### Records for processing

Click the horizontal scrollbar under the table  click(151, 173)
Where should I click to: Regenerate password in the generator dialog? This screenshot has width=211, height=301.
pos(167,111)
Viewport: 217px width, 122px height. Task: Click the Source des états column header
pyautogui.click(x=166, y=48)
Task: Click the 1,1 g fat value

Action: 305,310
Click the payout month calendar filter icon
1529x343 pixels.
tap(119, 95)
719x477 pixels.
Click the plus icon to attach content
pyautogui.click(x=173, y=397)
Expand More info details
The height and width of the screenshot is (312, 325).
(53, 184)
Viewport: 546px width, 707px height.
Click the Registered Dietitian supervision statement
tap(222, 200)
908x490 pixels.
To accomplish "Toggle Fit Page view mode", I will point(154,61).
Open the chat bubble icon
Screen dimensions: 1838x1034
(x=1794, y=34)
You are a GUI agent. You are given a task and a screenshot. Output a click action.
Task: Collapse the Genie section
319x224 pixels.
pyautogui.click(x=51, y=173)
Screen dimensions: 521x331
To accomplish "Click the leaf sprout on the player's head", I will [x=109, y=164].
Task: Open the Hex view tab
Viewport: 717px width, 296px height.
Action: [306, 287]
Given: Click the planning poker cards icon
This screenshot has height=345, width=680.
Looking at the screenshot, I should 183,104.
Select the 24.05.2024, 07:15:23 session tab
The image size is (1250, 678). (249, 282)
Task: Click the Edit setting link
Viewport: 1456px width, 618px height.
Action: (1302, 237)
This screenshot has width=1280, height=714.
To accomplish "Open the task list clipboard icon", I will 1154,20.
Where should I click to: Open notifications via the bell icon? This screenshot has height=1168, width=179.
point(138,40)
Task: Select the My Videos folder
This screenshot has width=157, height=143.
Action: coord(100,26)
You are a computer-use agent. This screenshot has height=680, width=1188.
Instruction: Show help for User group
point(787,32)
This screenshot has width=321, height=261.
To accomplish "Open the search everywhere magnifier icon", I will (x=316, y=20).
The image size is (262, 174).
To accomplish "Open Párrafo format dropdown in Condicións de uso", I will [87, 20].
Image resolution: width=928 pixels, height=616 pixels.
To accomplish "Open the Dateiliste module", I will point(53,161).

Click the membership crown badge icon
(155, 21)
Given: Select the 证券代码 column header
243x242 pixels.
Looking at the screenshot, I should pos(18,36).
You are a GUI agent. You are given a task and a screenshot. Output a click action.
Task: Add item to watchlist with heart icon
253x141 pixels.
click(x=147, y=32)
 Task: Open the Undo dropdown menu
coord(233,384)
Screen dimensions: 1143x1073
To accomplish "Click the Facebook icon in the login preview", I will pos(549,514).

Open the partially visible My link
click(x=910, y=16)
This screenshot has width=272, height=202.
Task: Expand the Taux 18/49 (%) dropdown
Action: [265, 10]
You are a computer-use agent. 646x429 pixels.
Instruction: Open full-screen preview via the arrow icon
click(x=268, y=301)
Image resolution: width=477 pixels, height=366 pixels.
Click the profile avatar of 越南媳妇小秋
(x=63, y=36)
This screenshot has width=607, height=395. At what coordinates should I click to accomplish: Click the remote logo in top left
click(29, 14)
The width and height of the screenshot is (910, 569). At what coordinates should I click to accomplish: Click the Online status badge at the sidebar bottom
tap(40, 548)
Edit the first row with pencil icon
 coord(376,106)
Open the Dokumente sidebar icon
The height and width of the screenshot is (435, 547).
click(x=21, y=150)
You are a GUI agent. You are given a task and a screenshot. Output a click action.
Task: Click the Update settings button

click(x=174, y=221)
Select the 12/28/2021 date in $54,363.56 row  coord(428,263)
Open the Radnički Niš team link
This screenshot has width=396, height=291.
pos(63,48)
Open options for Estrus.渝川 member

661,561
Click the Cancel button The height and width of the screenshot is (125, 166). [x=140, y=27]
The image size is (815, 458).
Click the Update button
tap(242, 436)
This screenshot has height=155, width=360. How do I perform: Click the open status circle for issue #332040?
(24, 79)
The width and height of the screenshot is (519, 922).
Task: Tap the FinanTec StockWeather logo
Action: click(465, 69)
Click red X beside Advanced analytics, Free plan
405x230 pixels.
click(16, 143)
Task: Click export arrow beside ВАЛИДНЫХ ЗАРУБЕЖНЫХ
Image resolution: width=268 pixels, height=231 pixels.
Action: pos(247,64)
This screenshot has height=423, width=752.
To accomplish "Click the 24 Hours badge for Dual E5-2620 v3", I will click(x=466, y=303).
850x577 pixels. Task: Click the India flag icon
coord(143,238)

######

- Work request
Reproduce each record exactly as it appears.

- Written response
Click the horizontal scrollbar under the table  click(151, 173)
Where should I click to: Regenerate password in the generator dialog? This screenshot has width=211, height=301.
pos(167,111)
Viewport: 217px width, 122px height. Task: Click the Source des états column header
pyautogui.click(x=166, y=48)
Task: Click the 1,1 g fat value

Action: 305,310
Click the payout month calendar filter icon
1529x343 pixels.
tap(119, 95)
719x477 pixels.
Click the plus icon to attach content
pyautogui.click(x=173, y=397)
Expand More info details
The height and width of the screenshot is (312, 325).
(53, 184)
Viewport: 546px width, 707px height.
Click the Registered Dietitian supervision statement
tap(222, 200)
908x490 pixels.
To accomplish "Toggle Fit Page view mode", I will point(154,61).
Open the chat bubble icon
Screen dimensions: 1838x1034
(x=1794, y=34)
You are a GUI agent. You are given a task and a screenshot. Output a click action.
Task: Collapse the Genie section
319x224 pixels.
pyautogui.click(x=51, y=173)
Screen dimensions: 521x331
To accomplish "Click the leaf sprout on the player's head", I will [x=109, y=164].
Task: Open the Hex view tab
Viewport: 717px width, 296px height.
Action: [306, 287]
Given: Click the planning poker cards icon
This screenshot has height=345, width=680.
Looking at the screenshot, I should 183,104.
Select the 24.05.2024, 07:15:23 session tab
The image size is (1250, 678). (249, 282)
Task: Click the Edit setting link
Viewport: 1456px width, 618px height.
Action: (1302, 237)
This screenshot has width=1280, height=714.
To accomplish "Open the task list clipboard icon", I will 1154,20.
Where should I click to: Open notifications via the bell icon? This screenshot has height=1168, width=179.
point(138,40)
Task: Select the My Videos folder
This screenshot has width=157, height=143.
Action: coord(100,26)
You are a computer-use agent. This screenshot has height=680, width=1188.
Instruction: Show help for User group
point(787,32)
This screenshot has width=321, height=261.
To accomplish "Open the search everywhere magnifier icon", I will (x=316, y=20).
The image size is (262, 174).
To accomplish "Open Párrafo format dropdown in Condicións de uso", I will [87, 20].
Image resolution: width=928 pixels, height=616 pixels.
To accomplish "Open the Dateiliste module", I will point(53,161).

Click the membership crown badge icon
(155, 21)
Given: Select the 证券代码 column header
243x242 pixels.
Looking at the screenshot, I should pos(18,36).
You are a GUI agent. You are given a task and a screenshot. Output a click action.
Task: Add item to watchlist with heart icon
253x141 pixels.
click(x=147, y=32)
 Task: Open the Undo dropdown menu
coord(233,384)
Screen dimensions: 1143x1073
To accomplish "Click the Facebook icon in the login preview", I will pos(549,514).

Open the partially visible My link
click(x=910, y=16)
This screenshot has width=272, height=202.
Task: Expand the Taux 18/49 (%) dropdown
Action: [265, 10]
You are a computer-use agent. 646x429 pixels.
Instruction: Open full-screen preview via the arrow icon
click(x=268, y=301)
Image resolution: width=477 pixels, height=366 pixels.
Click the profile avatar of 越南媳妇小秋
(x=63, y=36)
This screenshot has width=607, height=395. At what coordinates should I click to accomplish: Click the remote logo in top left
click(29, 14)
The width and height of the screenshot is (910, 569). At what coordinates should I click to accomplish: Click the Online status badge at the sidebar bottom
tap(40, 548)
Edit the first row with pencil icon
 coord(376,106)
Open the Dokumente sidebar icon
The height and width of the screenshot is (435, 547).
click(x=21, y=150)
You are a GUI agent. You are given a task and a screenshot. Output a click action.
Task: Click the Update settings button

click(x=174, y=221)
Select the 12/28/2021 date in $54,363.56 row  coord(428,263)
Open the Radnički Niš team link
This screenshot has width=396, height=291.
pos(63,48)
Open options for Estrus.渝川 member

661,561
Click the Cancel button The height and width of the screenshot is (125, 166). [x=140, y=27]
The image size is (815, 458).
Click the Update button
tap(242, 436)
This screenshot has height=155, width=360. How do I perform: Click the open status circle for issue #332040?
(24, 79)
The width and height of the screenshot is (519, 922).
Task: Tap the FinanTec StockWeather logo
Action: click(465, 69)
Click red X beside Advanced analytics, Free plan
405x230 pixels.
click(16, 143)
Task: Click export arrow beside ВАЛИДНЫХ ЗАРУБЕЖНЫХ
Image resolution: width=268 pixels, height=231 pixels.
Action: pos(247,64)
This screenshot has height=423, width=752.
To accomplish "Click the 24 Hours badge for Dual E5-2620 v3", I will click(x=466, y=303).
850x577 pixels. Task: Click the India flag icon
coord(143,238)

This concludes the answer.